Texas State Seal

TEXAS ETHICS COMMISSION

Texas State Seal

ETHICS ADVISORY OPINION NO. 400

June 12, 1998

Whether a candidate's use of personal funds to make payments on a campaign loan constitutes a political expenditure from the candidate's personal funds for purposes of section 253.042(a), Election Code. (AOR-438)

A candidate has asked whether a candidate's use of personal funds to make payments on a campaign loan constitutes a political expenditure from the candidate's personal funds for purposes of section 253.042(a), Election Code. Section 253.042(a) provides as follows:

A candidate or officeholder who makes political expenditures from the candidate's or officeholder's personal funds may not reimburse those personal funds from political contributions in amounts that in the aggregate exceed the following amounts for each election in which the person's name appears on the ballot:

(1) for a statewide office other than governor, $250,000; and

(2) for governor, $500,000.

A candidate who uses personal funds to make payments on a campaign loan is making a political expenditure from personal funds.1 This means that a candidate who properly reports such payments may use political contributions to reimburse himself for the payments, subject to any applicable limit on reimbursement. See generally Elec. Code §§ 253.035(a) (restricting use of political contributions for personal purposes), (h)(1) (reporting required for reimbursing political expenditures from personal funds); 253.162 (reimbursement limits applicable to judicial candidates).2

SUMMARY

A candidate who uses personal funds to make payments on a campaign loan is making a political expenditure from personal funds. This means that a candidate who properly reports such payments may use political contributions to reimburse himself for the payments, subject to any applicable limit on reimbursement.

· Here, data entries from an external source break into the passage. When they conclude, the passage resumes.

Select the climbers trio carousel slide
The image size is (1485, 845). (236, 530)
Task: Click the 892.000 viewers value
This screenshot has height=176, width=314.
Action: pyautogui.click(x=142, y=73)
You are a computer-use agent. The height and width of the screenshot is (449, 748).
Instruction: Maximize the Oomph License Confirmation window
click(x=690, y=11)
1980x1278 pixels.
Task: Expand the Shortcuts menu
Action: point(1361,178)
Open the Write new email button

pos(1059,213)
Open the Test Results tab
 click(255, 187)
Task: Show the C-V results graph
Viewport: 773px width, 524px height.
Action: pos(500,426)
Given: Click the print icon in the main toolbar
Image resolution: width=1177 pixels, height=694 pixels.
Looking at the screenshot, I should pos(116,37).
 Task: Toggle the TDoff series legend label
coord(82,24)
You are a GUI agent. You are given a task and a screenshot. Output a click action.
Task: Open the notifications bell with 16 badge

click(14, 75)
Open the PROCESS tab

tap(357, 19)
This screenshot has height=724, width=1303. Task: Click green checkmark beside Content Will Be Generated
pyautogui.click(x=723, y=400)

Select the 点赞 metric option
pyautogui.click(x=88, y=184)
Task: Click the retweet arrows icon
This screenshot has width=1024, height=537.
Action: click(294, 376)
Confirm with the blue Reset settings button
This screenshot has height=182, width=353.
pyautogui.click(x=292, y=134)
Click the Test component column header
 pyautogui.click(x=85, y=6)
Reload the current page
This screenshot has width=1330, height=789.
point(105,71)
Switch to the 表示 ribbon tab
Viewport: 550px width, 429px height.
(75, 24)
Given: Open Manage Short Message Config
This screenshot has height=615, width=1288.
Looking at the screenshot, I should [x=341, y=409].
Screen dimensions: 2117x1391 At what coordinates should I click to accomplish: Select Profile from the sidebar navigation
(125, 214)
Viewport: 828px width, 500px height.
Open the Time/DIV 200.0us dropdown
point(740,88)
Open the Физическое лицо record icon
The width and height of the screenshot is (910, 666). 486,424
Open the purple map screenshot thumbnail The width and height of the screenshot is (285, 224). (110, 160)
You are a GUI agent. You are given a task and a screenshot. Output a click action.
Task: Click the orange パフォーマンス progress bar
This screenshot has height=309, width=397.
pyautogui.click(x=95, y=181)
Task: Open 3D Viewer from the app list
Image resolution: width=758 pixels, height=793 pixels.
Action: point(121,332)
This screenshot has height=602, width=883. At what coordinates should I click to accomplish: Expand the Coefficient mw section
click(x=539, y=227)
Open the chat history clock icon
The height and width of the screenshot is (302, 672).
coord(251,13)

1 In this instance the loan was made to a specific-purpose political committee that had been created to support the candidate. The candidate personally guaranteed the loan. Those facts do not alter the result that the candidate's use of personal funds to make payments on the loan would constitute a political expenditure from personal funds.

2 A recent opinion, Ethics Advisory Opinion No. 389 (1998), considered a related issue. That opinion states that the use of political contributions to make payments on a campaign loan does not constitute a reimbursement of personal funds.